:: The records

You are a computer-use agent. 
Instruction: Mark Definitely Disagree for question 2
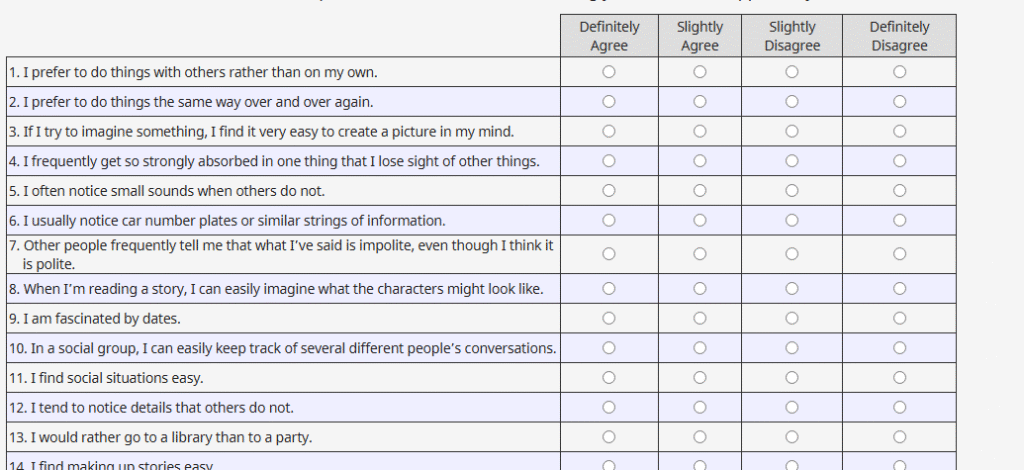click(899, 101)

::::
:: The records

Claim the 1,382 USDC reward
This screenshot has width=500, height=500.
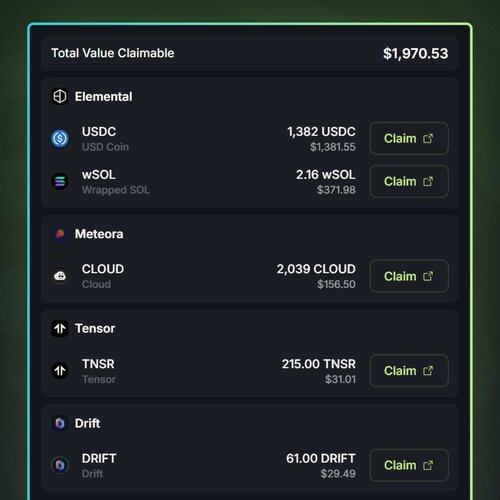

::::

§ **Exercise instructions**: Copy the stretch of the records above that runs from the line with "Claim the 1,382 USDC reward" through the line with "This screenshot has width=500, height=500.". Both end lines belong in the copy, and nothing else does.

§ **Output below**:
Claim the 1,382 USDC reward
This screenshot has width=500, height=500.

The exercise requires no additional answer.